When you start breastfeeding, you need all the help you can get. Women who want the highest level of breastfeeding support available should try to give birth in a Baby-Friendly designated hospital or birth center. Why is that? Aren’t all hospital maternity wards the same?
Research has shown that how a mother’s breastfeeding experience is managed during her hospital stay affects the chances that she will meet her breastfeeding goals. Baby-Friendly hospitals implement research-driven practices that result in better breastfeeding outcomes.
WHO & UNICEF Initiative
The Baby-Friendly Hospital Initiative was launched in 1991 by the World Health Organization (WHO) and UNICEF in an effort to increase breastfeeding rates worldwide. The US first facility to become Baby-Friendly was Evergreen Hospital Medical Center in Kirkland, Washington, in 1996. Today there are more than 600 Baby-Friendly designated facilities in the US. They are located in all 50 states, the District of Columbia and Puerto Rico.

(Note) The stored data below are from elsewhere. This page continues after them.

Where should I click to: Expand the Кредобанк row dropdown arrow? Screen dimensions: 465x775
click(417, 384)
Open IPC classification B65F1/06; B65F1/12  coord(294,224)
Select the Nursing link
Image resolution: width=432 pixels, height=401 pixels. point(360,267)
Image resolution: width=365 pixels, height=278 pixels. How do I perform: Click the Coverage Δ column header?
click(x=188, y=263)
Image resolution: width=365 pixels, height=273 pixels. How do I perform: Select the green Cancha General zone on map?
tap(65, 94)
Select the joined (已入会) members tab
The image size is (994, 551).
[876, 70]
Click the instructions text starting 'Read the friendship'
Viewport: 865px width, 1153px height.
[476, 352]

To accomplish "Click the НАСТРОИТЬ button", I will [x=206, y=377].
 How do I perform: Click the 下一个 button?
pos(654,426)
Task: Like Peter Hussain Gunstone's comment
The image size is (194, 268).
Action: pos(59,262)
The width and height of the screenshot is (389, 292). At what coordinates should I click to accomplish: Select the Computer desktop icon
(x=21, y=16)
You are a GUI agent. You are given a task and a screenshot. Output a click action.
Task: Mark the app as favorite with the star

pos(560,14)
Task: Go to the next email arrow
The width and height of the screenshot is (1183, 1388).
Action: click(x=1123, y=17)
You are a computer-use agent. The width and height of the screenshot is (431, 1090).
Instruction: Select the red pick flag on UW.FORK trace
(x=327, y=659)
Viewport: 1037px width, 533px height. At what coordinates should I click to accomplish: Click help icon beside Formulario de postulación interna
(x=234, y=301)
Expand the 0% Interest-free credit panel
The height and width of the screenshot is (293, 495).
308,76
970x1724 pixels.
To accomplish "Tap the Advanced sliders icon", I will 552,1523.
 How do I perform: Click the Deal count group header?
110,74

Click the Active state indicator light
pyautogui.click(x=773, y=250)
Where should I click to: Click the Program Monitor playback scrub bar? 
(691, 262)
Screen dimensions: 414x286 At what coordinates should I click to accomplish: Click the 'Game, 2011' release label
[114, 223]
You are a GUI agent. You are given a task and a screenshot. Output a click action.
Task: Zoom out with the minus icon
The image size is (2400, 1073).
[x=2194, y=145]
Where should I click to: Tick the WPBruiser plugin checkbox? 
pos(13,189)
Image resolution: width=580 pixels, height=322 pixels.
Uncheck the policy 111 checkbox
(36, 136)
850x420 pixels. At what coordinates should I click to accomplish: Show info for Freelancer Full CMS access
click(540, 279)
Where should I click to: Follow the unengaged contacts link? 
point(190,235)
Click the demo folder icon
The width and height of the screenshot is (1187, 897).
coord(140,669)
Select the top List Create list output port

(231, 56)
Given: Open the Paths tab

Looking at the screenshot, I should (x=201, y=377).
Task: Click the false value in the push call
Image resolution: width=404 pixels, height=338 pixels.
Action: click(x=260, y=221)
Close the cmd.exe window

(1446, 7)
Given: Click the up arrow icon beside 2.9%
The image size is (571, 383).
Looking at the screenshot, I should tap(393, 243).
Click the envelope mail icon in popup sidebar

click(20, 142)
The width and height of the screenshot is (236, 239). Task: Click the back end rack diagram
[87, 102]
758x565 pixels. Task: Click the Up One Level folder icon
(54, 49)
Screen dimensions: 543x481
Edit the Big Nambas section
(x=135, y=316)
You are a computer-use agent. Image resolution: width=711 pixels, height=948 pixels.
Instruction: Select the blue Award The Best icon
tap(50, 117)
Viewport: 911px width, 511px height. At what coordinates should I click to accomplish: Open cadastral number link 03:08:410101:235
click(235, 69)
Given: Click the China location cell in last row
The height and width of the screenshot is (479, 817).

To obtain this prestigious designation, a hospital or birth center must demonstrate that they are implementing the Ten Steps to Successful Breastfeeding. The process is detailed and rigorous. Although the WHO and UNICEF revised the Ten Steps in 2108, Baby-Friendly USA (BFUSA) states on their website that “BFUSA will be following the current/existing guidance until further notice.” BFUSA is the organization that confers designation on hospitals and birth centers in the US.
Ten Steps to Successful Breastfeeding
- Have a written breastfeeding policy that is routinely communicated to all health care staff.
- Train all health care staff in the skills necessary to implement this policy.
- Inform all pregnant women about the benefits and management of breastfeeding.
- Help mothers initiate breastfeeding within one hour of birth.
- Show mothers how to breastfeed and how to maintain lactation, even if they are separated from their infants.
- Give infants no food or drink other than breast-milk, unless medically indicated.
- Practice rooming-in – allow mothers and infants to remain together 24 hours a day.
- Encourage breastfeeding on demand.
- Give no pacifiers or artificial nipples to breastfeeding infants.
- Foster the establishment of breastfeeding support groups and refer mothers to them on discharge from the hospital or birth center.
Hospitals that are Baby-Friendly provide 20 hours of breastfeeding education to the nurses who care for new moms and babies. Obstetricians, pediatricians, family practice doctors, and nurse practitioners receive training as well. In fact, every staff member that will come in contact with a breastfeeding mom will receive some training related to breastfeeding support.
Although it is not listed in the current Ten Steps, an additional requirement for designation is that hospitals must pay a fair market price for infant formula, bottles, nipples, and pacifiers. Furthermore, facilities are not allowed to distribute formula marketing packets to new mothers. Often referred to as “formula gift bags,” these were a powerful marketing tool that contained free samples of formula. Studies have shown women who received them had decreased breastfeeding duration rates.
Additionally, hospitals must allow moms and babies time for skin-to-skin contact after birth. Skin-to-skin not only helps babies initiate breastfeeding, it also helps them stabilize their vital signs, including temperature, heart rate, respiration, and blood sugar levels.
By having consistent policies and training in place, hospitals and birth centers are better able to provide breastfeeding mothers the care they need to be successful with their breastfeeding goals.